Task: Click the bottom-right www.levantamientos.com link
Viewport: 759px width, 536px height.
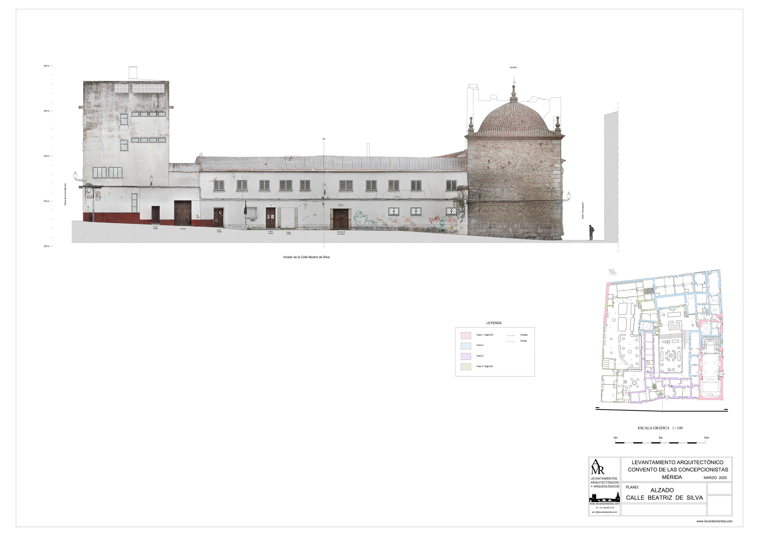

* * *

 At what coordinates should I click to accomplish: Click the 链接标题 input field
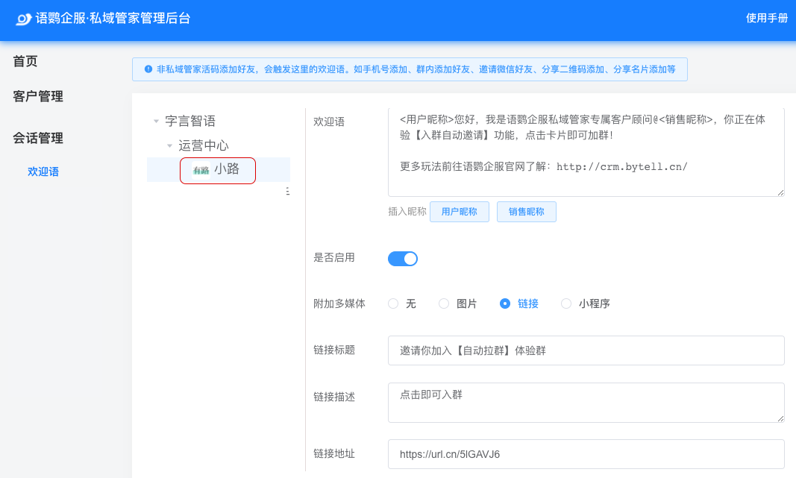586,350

* * *

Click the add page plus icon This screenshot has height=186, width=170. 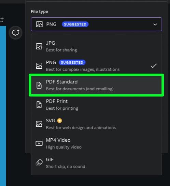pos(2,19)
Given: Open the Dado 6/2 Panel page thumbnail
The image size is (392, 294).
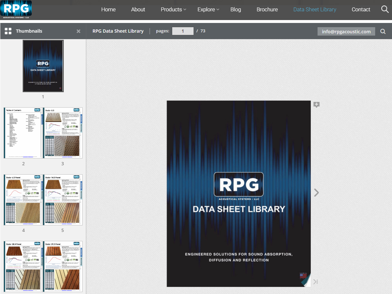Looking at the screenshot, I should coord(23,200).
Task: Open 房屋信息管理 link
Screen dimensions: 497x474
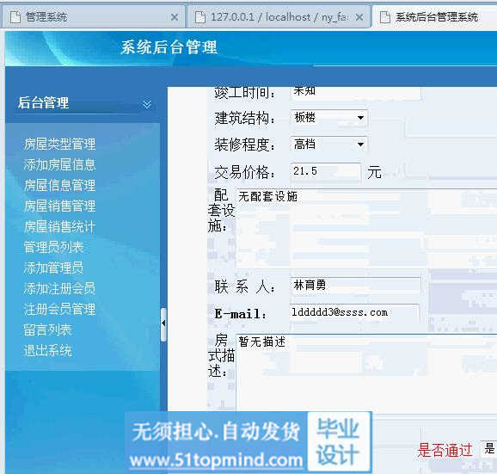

• Short problem:
Put the part of the listing that opens with the line containing "Task: Click the" and closes with the line containing "Viewport: 759px width, 536px height." into a numbered list, leaving out any blank lines.

• Completed task:
1. Task: Click the bottom-right www.levantamientos.com link
2. Viewport: 759px width, 536px height.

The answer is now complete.